VW hat fünf E-Modelle in Vorbereitung

Volkswagen hat konkret fünf neue Elektromodelle in Vorbereitung. Erst jüngst gab es in Pebble Beach publikumswirksam grünes Serienlicht für den elektrischen Bulli. Zudem kommen das Kompaktklassemodell I.D., die Mittelklasselimousine I.D. Aero und zwei elektrische SUV für fünf und sieben Personen mit den Bezeichnungen I.D. Crozz und I.D. Lounge. Alle rollen ebenso wie die Serienversion des Crossovers Skoda Vision E auf der variablen Elektroplattform des VW-Konzerns, die den Namen MIB trägt. Problem: vor 2020 geht auch hier gar nichts. Da dürfte Mini mit seinem Elektromodell keine Ausnahme machen. Auf der IAA geben die deutschen Briten einen Ausblick auf einen elektrischen Mini. Bereits 2009 gab eine Testflotte, die in weltweiten Metropolen unterwegs war. Passiert ist seither nichts. Ein Problem: die Elektroplattformen mussten und müssen aufwendig kreiert werden - erst danach lassen sich Autos entwickeln. Das dauert Jahre - auch daher resultiert die elektrische Verspätung.

 

Hohe Akkukosten

Auf verlorenem Posten erscheinen bei allem Elektrowahn die noch recht jungen Plug-In-Hybriden. Wenn Teslas Model 3 bei den Kunden ohne Probleme einschlägt und die mehr als 450.000 Vorbestellungen nachhaltig bestätigt, erscheint die zweifelhafte Kombination aus Verbrennungsmotor und Elektromodul mindestens problematisch. Der Grund liegt in seinen gefälligen Mittelklasseabmessungen, Preisen ab 35.000 Dollar (US-Markt), soliden Fahrleistungen und einer Reichweite die je nach Konfiguration deutlich über der wichtigen Mindestgrenze von 300 Kilometern liegen sollte. So könnte der elektrische Hoffnungsträger erstmals nennenswerte Elektrovolumina auf den Straßen in den USA und dann nachfolgend in Europa und Asien realisieren. Der größte Druck wird so auf die Modelle der internationalen Mittelklasse ausgeübt. Hybridversionen wie der VW Passat GTE, BMW 3er eDrive und der Mercedes C 350h, ohnehin alles andere als Bestseller, würden beinahe über Nacht ad Absurdum geführt.

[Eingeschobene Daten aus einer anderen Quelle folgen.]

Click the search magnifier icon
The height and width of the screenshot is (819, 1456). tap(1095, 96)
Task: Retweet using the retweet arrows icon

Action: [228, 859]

Doch Tesla ist nicht der einzige, der den Elektromarkt in Wallung bringt. Volvo, ebenso wie Nissan ebenfalls nicht auf der IAA, verkündete eher publikumswirksam als marktbeeinflussend seinen schrittweisen Ausstieg aus der reinen Verbrennerlandschaft. Ab 2019 soll alles elektrisiert werden, was fahren kann - vieles jedoch erst einmal mit Hybridmodulen. Auch Renault und Nissan erwärmen sich unter Carlos Ghosn seit 2007 schrittweise für die Elektrotechnik. Doch nach wie vor hängt fast alles an den Akkupreisen. "Derzeit kostet eine Kilowattstunde uns rund 80 Dollar", sagt Renault-Elektroexperte Eric Feunteun, "doch die Preise sinken langsam und das wird uns neue Möglichkeiten geben." Ein Akkupaket für ein Langstreckenfahrzeug kostet so 4.000 bis 10.000 Euro als reine Herstellungskosten.